● Objetivos:
A. Copie sem alterações, no texto sobre o Maio de 1968, todo o trecho que vai de "Os estudantes e" até "caos quase generalizado.".
B. Dê seguimento ao texto sobre o Maio de 1968, escrevendo a parte que viria logo depois da última frase apresentada.

4 de maio de 2018

“Proibido Proibir”/ Ágora/ Novo Jornal - Luanda 4-05-2018


                “Proibido Proibir”


            Comemora-se o cinquentenário da aventura de uma geração, em que nada a partir de então ficou como tinha sido até àquele momento!
            O Maio de 1968 surge numa Europa, que curiosamente vivia um dos melhores períodos de euforia económica do pós 2ªguerra mundial aliada a uma paz social como ainda não se tinha visto no século XX, e o seu epicentro é numa das cidades do mundo que foi sempre um local de culto pela defesa da liberdade, Paris.
            O dia 3 de Maio de 1968 é a data marcante da grande revolta estudantil, quando em resposta à concentração contra o encerramento da Sorbonne se inicia um período de grande explosão social, sem paralelo na europa contemporânea de então.
Os estudantes barricam-se no Quartier Latin e rapidamente as manifestações e confrontos generalizam-se por toda a cidade e um pouco por todo o País. As adesões à luta dos estudantes por novos valores e outras opções de participação popular multiplicaram-se, e de um momento para o outro 10 milhões de trabalhadores dos mais variados sectores de atividade estavam em greve paralisando toda a atividade económica de França.
Os estudantes e os movimentos cívicos contestavam a “velha ordem” instalada nos estabelecimentos de ensino superior, e reclamam um ensino conservador equidistante da realidade quotidiana dos cidadãos.
De Gaulle, ao tempo presidente francês, herói da resistência ao nazismo perde por completo o controle da situação, entrando em clara rotura com a rua que diariamente se agiganta em adesões e também em choque com o seu primeiro ministro Pompidou que tenta arranjar uma solução de compromisso que permita à França sair de uma situação de caos quase generalizado.

● Dados fornecidos:
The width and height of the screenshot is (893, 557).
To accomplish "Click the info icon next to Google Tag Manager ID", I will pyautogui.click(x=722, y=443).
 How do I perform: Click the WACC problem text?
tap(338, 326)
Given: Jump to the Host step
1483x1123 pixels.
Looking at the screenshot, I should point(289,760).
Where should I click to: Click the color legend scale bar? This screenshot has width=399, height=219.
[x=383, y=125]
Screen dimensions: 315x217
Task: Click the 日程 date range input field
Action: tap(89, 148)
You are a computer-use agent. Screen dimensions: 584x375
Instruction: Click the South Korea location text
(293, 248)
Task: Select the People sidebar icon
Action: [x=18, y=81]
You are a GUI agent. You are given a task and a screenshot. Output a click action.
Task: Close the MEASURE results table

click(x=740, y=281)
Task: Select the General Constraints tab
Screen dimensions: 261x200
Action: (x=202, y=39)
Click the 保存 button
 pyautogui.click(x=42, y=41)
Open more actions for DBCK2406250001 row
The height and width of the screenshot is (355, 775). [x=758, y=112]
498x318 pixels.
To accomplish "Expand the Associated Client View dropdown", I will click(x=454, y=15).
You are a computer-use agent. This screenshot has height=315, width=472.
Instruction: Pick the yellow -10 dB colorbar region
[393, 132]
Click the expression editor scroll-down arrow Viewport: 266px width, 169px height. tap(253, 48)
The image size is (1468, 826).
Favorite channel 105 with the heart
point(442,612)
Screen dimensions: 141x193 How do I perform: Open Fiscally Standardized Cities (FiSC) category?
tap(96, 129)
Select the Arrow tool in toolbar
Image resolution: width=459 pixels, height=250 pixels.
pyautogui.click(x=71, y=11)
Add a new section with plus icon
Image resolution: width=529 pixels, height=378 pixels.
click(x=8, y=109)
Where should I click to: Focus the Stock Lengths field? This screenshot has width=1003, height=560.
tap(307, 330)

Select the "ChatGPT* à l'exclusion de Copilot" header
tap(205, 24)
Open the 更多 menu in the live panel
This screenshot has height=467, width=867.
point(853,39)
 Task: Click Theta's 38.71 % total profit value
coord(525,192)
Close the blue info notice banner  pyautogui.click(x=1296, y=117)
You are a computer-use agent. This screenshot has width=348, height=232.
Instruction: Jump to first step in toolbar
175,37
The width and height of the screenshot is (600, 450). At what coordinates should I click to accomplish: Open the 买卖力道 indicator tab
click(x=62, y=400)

● Respostas dadas:
A.
Os estudantes e os movimentos cívicos contestavam a “velha ordem” instalada nos estabelecimentos de ensino superior, e reclamam um ensino conservador equidistante da realidade quotidiana dos cidadãos.
De Gaulle, ao tempo presidente francês, herói da resistência ao nazismo perde por completo o controle da situação, entrando em clara rotura com a rua que diariamente se agiganta em adesões e também em choque com o seu primeiro ministro Pompidou que tenta arranjar uma solução de compromisso que permita à França sair de uma situação de caos quase generalizado.

B.
O movimento do Maio de 1968 furou o convencionalismo dos partidos tradicionais, e foi olhado com alguma reserva inicial pelo movimento sindical francês, muito cético “porque os estudantes eram os filhos da burguesia”, mas a verdade é que em determinada fase a própria CGT, a maior confederação sindical francesa aderiu a uma contestação que não tinha liderança e que queria discutir tudo.  Para se ter a dimensão da mobilização, a título de exemplo, foram editados em serigrafia, litografia ou gravura mais de 500.000 cartazes com cerca de 400 motivos diferentes, feitos por estudantes, professores, artistas e grupos de bairro.
A Bolsa de Paris ardeu, algumas igrejas foram locais de reunião, as salas de aula foram utilizadas para se discutir a ordem, a desordem e a pós-desordem.
 Tudo era posto em causa e palavras como: “O sonho é realidade”, “Todo o poder abusa. O poder absoluto abusa absolutamente”, “Não me libertem, eu encarrego-me disso”, “A poesia está na rua”,” A ação não deve ser uma reação, mas uma criação”, “A Revolução tem de deixar de ser para existir”,” Abram o vosso cérebro tantas vezes como a braguilha”,” É proibido proibir”, “Tomem os vossos desejos pela realidade”, “Não reivindicaremos nada. Não pediremos nada. Conquistaremos. Ocuparemos,” Um homem não é estúpido ou inteligente: ele é livre ou não é” e muitas outras que passaram a entrar no quotidiano das revoluções que se foram operando um pouco por todo o mundo.
Numa reportagem um jornalista ouvia um conjunto de intervenções e quando se dizia “Contestai, é preciso contestar tudo”, perguntou: “Mas não há nada que vocês não contestem?”” Há” respondeu alguém: “O direito que todo o homem tem a viver dignamente”.
No Odeon, um dos lugares míticos de debate contínuo nesses dias de permanente agitação há este diálogo captado por um jornalista: Uma mulher magra, de meia idade, algo irritada com frases do tipo “enforcar o ultimo padre nos intestinos do ultimo capitalista” grita do alto do balcão: “Atenção, Irmãos, Deus está vivo, está lá fora à porta”. Logo, alguém lhe respondera: “Então que entre depressa, já vem atrasado”.
O Maio de 1968 marca uma viragem em novas conceções políticas, abertas a novas doutrinas e mobilizadoras para vivencias diferentes do contexto centrado nalgum dogmatismo organizativo do seculo XIX e no princípio do seculo XX. Foi um tempo em que Marcuse, Sartre, Dérrida, e outros aparecem a ocupar os lugares que Marx, Engels, Lenine, Trotsky,Staline, Mao e outros disputam. Volta-se a Saint Simon, Fourier, Owen, Hegel e Goethe para perceber Dabord, Aragon, Althusser, Aron, Garaudy, Beauvoir, etc. Reinventa-se a história sem que o dogmatismo da luta de classes permaneça, e procura-se algo de hedonismo social, mas de contornos muito difusos, e nalguns casos pouco coerentes.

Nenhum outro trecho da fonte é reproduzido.